**Given text**
=-=-=-=-=
While the Sod2^-/- mice showed a loss of normal iron homeostasis due to the loss of the anti-oxidant enzyme, the question remained as to what were the underlying molecular mechanism(s) responsible for this defect. We hypothesized that a heme biosynthetic defect might exist that could explain parts of the phenotype. Understanding that ferrochelatase (FECH) is an iron-sulfur cluster enzyme and sensitive to increases in nitric oxide, we investigated if FECH activity was sensitive to the increase in superoxide oxidative stress in Sod2^-/- mice. By measuring the amount of zinc incorporated into deuteroporphyrin over time in vitro, it was observed that the Sod2^-/- marrow had approximately 50% less FECH specific activity compared to Sod2^L/L marrow with only a slight change in FECH protein levels (Fig. 5A-B). This finding correlated with our previous observation indicating a 50% decrease in hemoglobin in Sod2^-/- peripheral blood (Fig. 2B). Additionally, an assay to measure total iron-free macrocycles demonstrated an approximate 10-fold increase in macrocycles in both the blood and feces of Sod2^-/- mice (Fig. 5C). Furthermore, small but significant increases in macrocycles were noted in the plasma and urine. Taken together, these data suggest heme synthesis is at least impaired at the level of iron insertion to porphyrin by FECH, and may in part contribute to the observed phenotype in Sod2^-/- mice.
=-=-=-=-=
**Record extracts**
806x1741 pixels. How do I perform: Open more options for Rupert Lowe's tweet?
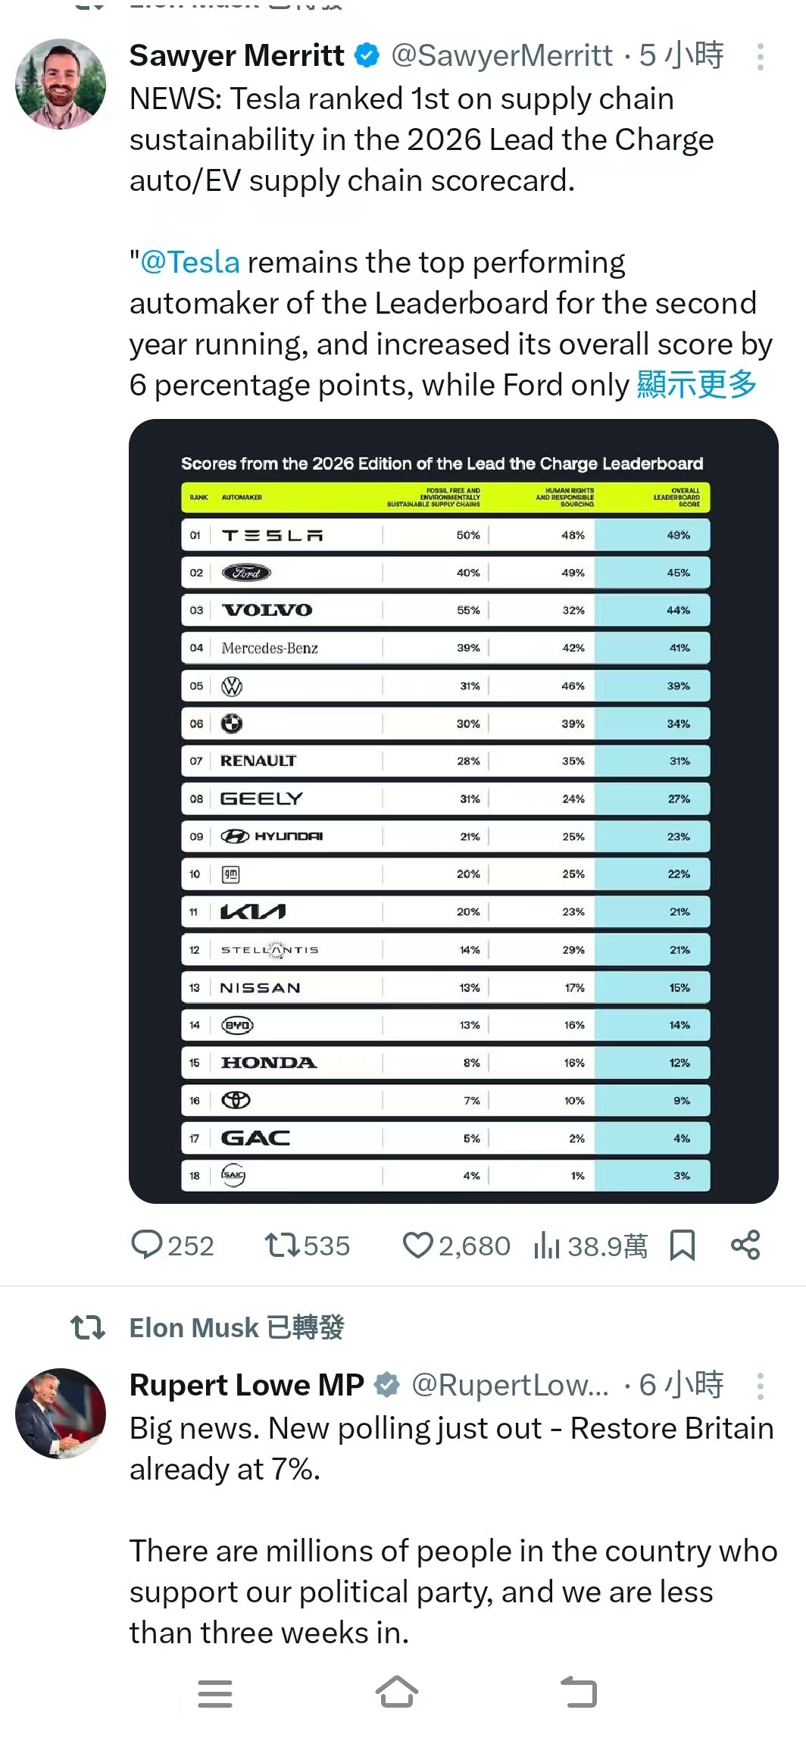[760, 1386]
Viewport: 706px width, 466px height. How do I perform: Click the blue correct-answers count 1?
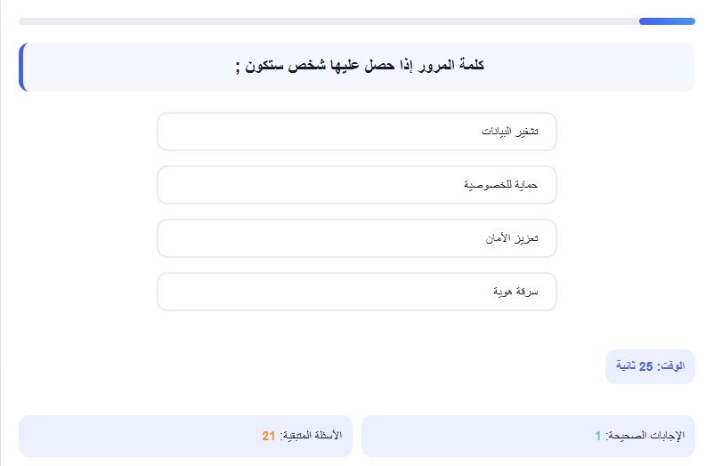pyautogui.click(x=598, y=436)
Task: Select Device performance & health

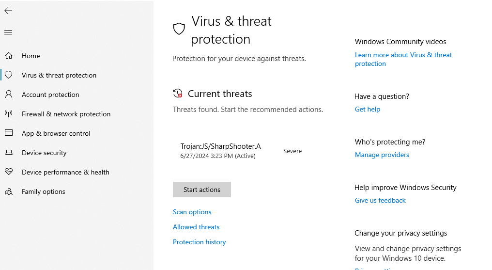Action: pos(65,172)
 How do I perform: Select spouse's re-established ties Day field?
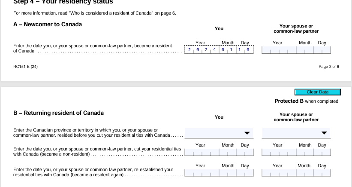[x=322, y=173]
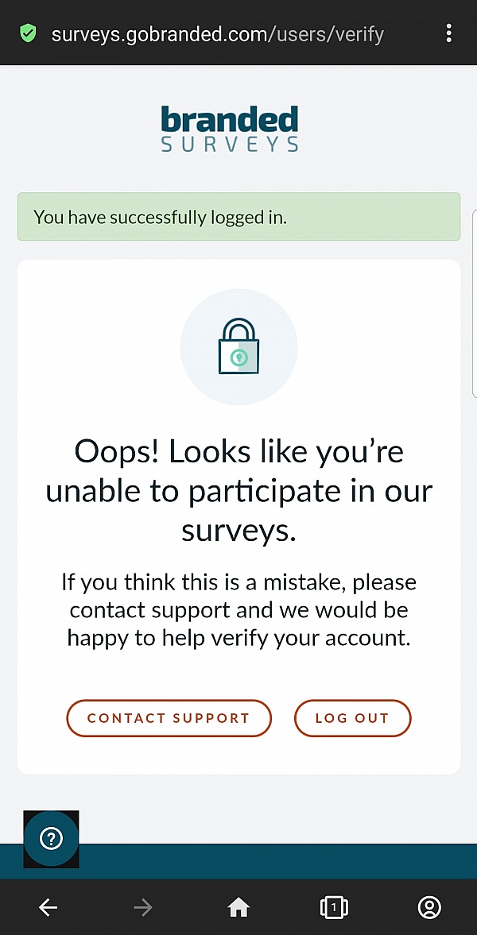This screenshot has width=477, height=935.
Task: Tap the home navigation icon
Action: point(239,907)
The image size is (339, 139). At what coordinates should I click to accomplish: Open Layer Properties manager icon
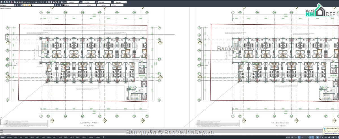[21, 5]
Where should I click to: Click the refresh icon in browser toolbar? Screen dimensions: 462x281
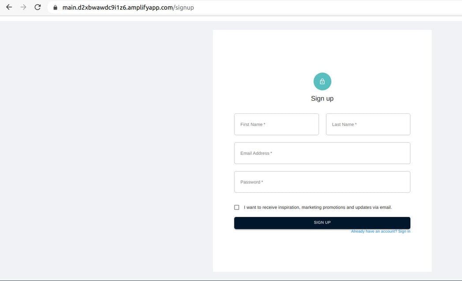pos(37,7)
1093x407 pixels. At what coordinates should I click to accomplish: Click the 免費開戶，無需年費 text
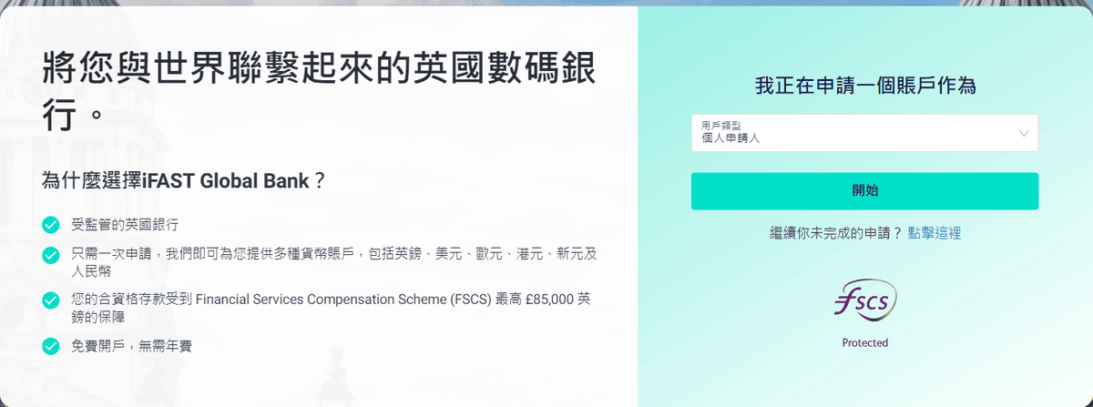[x=131, y=346]
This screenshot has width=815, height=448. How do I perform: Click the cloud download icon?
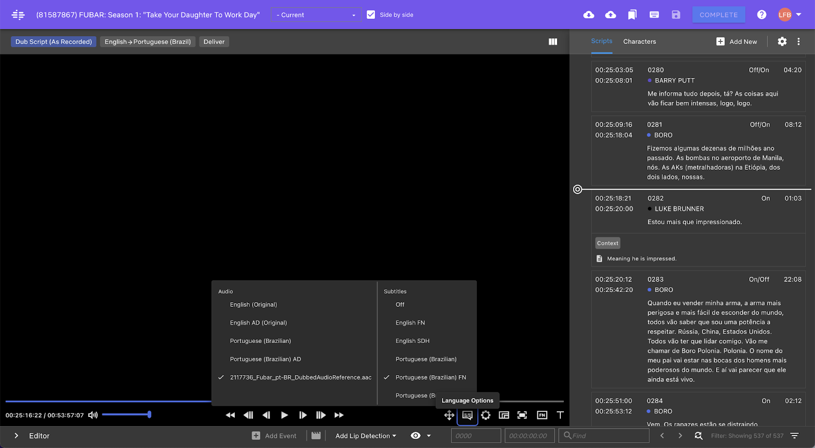pos(588,15)
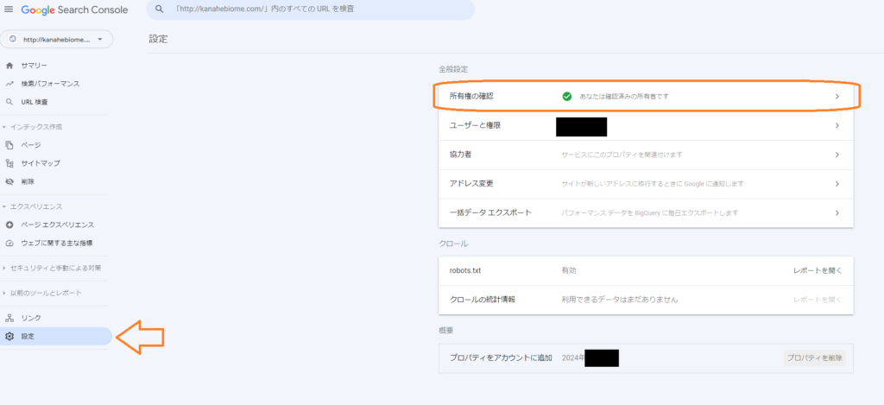Open the hamburger main menu
The image size is (884, 405).
(x=9, y=9)
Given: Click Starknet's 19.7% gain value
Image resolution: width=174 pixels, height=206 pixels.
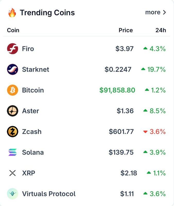Looking at the screenshot, I should pos(156,70).
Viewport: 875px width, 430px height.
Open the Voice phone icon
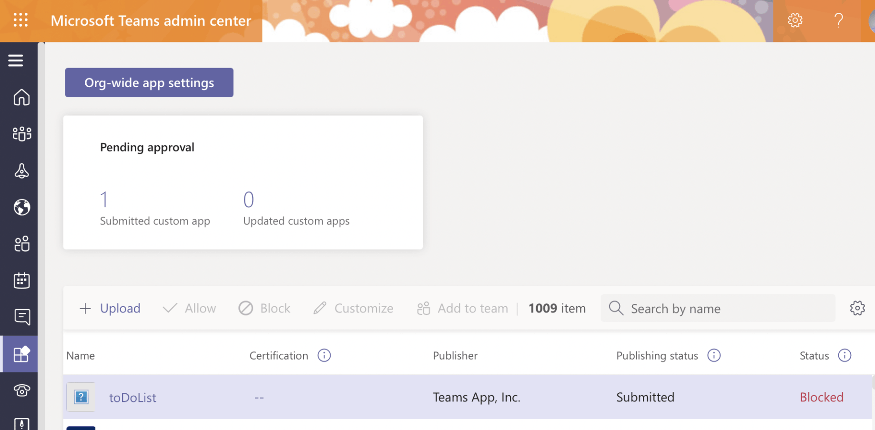pyautogui.click(x=21, y=390)
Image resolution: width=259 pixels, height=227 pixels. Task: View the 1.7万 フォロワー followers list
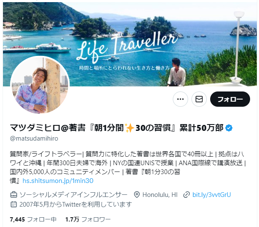pos(88,219)
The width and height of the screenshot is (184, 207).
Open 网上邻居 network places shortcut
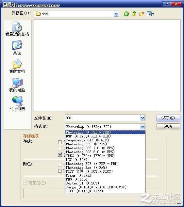click(17, 104)
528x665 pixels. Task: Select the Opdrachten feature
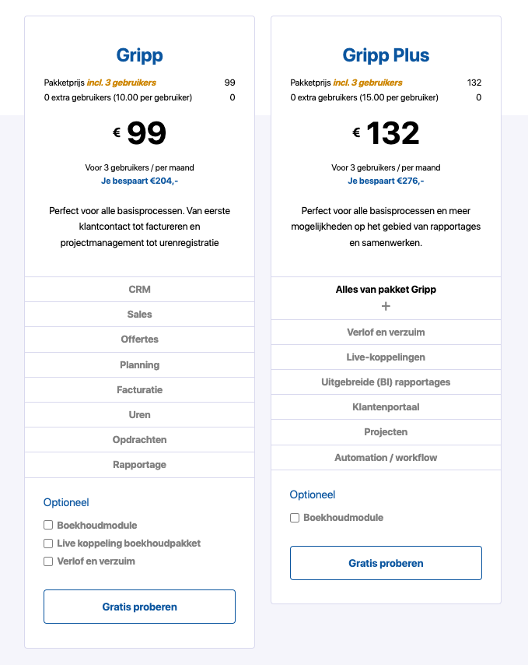[x=139, y=439]
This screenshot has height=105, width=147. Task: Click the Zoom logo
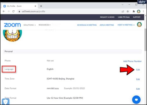(x=12, y=25)
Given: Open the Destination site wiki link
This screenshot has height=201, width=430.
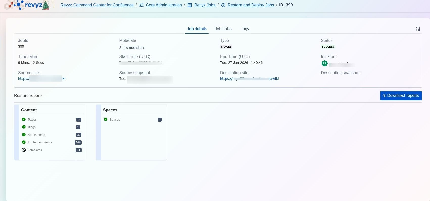Looking at the screenshot, I should (249, 79).
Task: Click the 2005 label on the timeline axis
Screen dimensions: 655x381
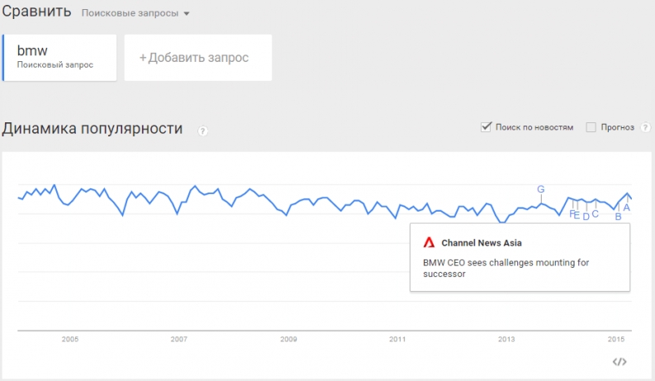Action: point(69,339)
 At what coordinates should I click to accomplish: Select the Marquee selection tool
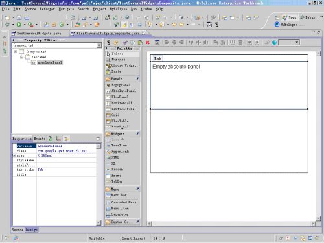click(x=115, y=60)
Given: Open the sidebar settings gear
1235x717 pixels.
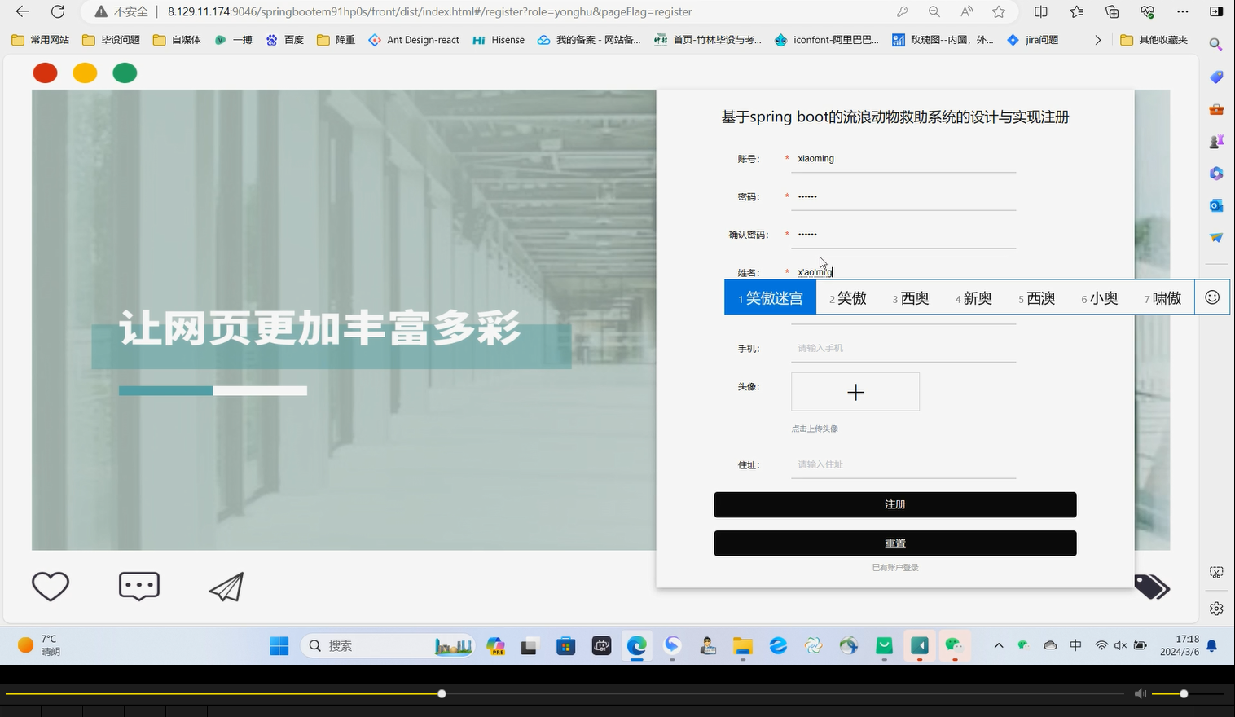Looking at the screenshot, I should point(1215,608).
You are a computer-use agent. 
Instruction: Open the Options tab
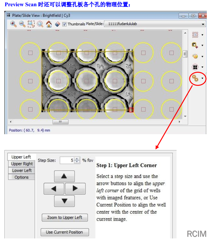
=-=-=-=-=
**Work order A**
Does the passage on ferrochelatase in Sod2^-/- mice agree with each statement? Answer yes or no for each, quoting the passage's deciding words. (i) Sod2^-/- marrow had about half the FECH specific activity of Sod2^L/L marrow. (ii) FECH protein levels fell sharply in Sod2^-/- marrow. (iii) Macrocycles rose about 10-fold in the plasma and urine of Sod2^-/- mice.
**Work order B**
Can you write what comes next in the passage on ferrochelatase in Sod2^-/- mice, starting after its final sentence?
The records come from a different source than the passage.

**Answer space A**
(i) Yes: "the Sod2^-/- marrow had approximately 50% less FECH specific activity compared to Sod2^L/L marrow"
(ii) No: "with only a slight change in FECH protein levels"
(iii) No: "small but significant increases in macrocycles were noted in the plasma and urine"

**Answer space B**
Figure. 5. Ferrochelatase activity is decreased by increased mitochondrial superoxide.

(A) Ferrochelatase (FECH) activity assay performed on bone marrow extracted from 6-week old animals. Left, data displayed as absorbance of zinc-incorporated porphyrin over time. Solid line indicates Sod2^L/L, dotted line indicates Sod2^-/-. Right, quantification of FECH activity. Specific activity calculated based on relative FECH protein levels (panel B). Three mice of respective genotypes were analyzed per experiment; data are shown as mean and s.d. Where applicable, * = p<0.01 or ‡ = p<0.05 by Student's t-test versus Sod2^L/L. (B) Western blot analysis for ferrochelatase (FECH) protein in bone marrow from 6-week old Sod2^L/L or Sod2^-/- mice. β-actin (ACTβ) shown as loading control. Quantification normalized to ACTβ, then to Sod2^L/L using ImageJ software. (C) Spectrophotometric assay of iron-free macrocycles in various tissues in 6-week old Sod2^L/L or Sod2^-/- mice. Closed bars indicate Sod2^L/L, open bars indicate Sod2^-/-. Data normalized to respective Sod2^L/L tissue.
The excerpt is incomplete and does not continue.